As right-wing voters flock to the pro-business and fiscally conservative liberal party, left-wing voters by a margin of two to one prefer the Socialists, who have never been in government, over the more centrist and less Euroskeptic Labor Party. The latter may win just over twenty seats, an historic low for a party that has been in government for a total of 28 years since it was founded in 1947.

As election day nears and the party leaders meet for nearly a dozen televised debates, leftist voters could yet pivot to Labor or the Greens if they fuel enough doubt about the Socialists’ ability to govern and specifically Roemer’s fitness to be prime minister. Nearly half of potential Socialist Party voters say they haven’t made up their mind definitively yet.

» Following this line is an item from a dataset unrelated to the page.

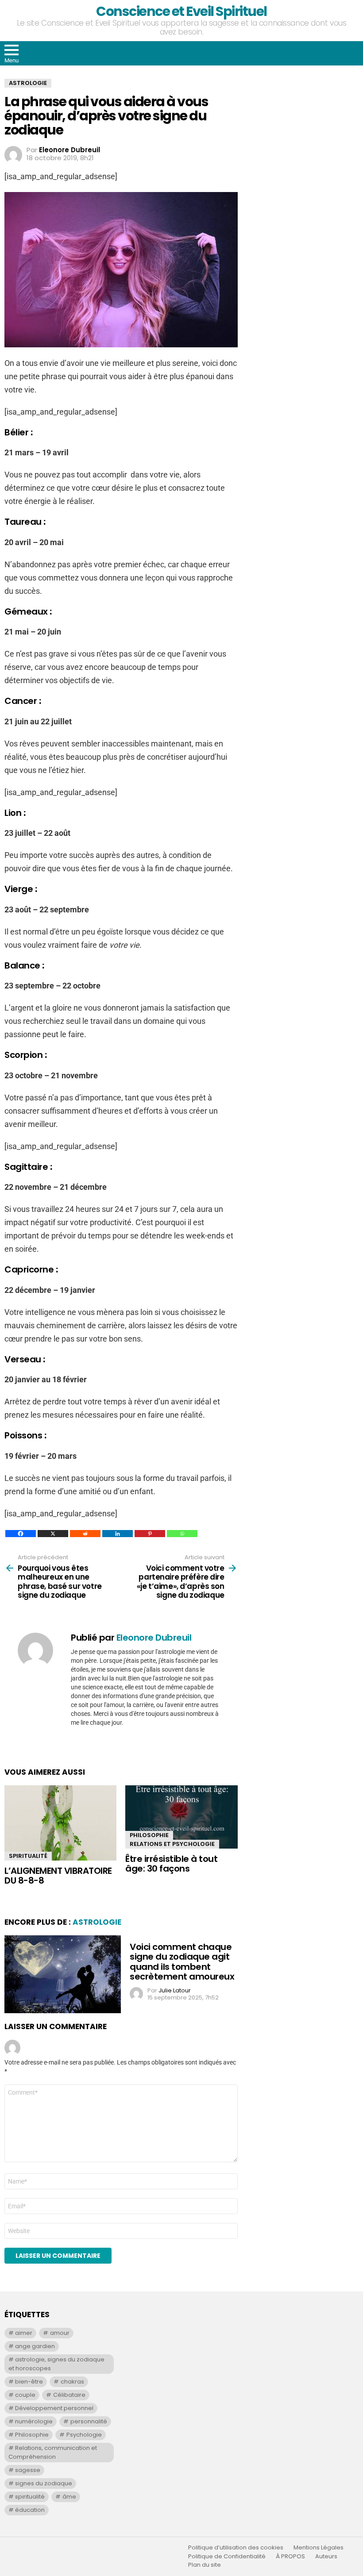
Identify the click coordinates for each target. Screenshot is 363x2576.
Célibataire (69, 2395)
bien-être (29, 2381)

Roemer, who had been party chief for two years, did little to dispel voters’ concerns about his fortitude when he told Het Financieele Dagblad last week that he would refuse to pay a European Commission fine if the Netherlands did not adhere to the 3 percent deficit limit under his administration. “Over my dead body,” said the candidate, only to backpedal on that very promise the next day when he came under severe criticism from other party leaders who questioned his sincerity.

According to recent polls, no two party coalition is possible unless the liberals and Socialists entered into an alliance — highly improbable given that the two occupy opposite ends of the political spectrum and are actively campaigning against one another.

A left-wing coalition led by the Socialists also seems unlikely. It would need the support of the Christian Democrats and liberal Democrats for a majority, centrist parties that are more inclined to enter a coalition with Rutte’s liberals.

Rutte, however, would likely need Labor’s participation to form a four or five party coalition government which would be unprecedented and particularly unstable given Labor’s more oppositional tone in recent months. It has shifted further to the left in an attempt to lure back Socialist Party voters.

Another minority government, with parliamentary support from the Freedom Party, has been all but ruled out by the Christian Democrats and liberals who accuse Wilders of political cowardice for abandoning the coalition when it came time to make unpopular decisions on spending and taxes. Other parties say they would exclude Wilders from talks because of his anti-Islamic platform.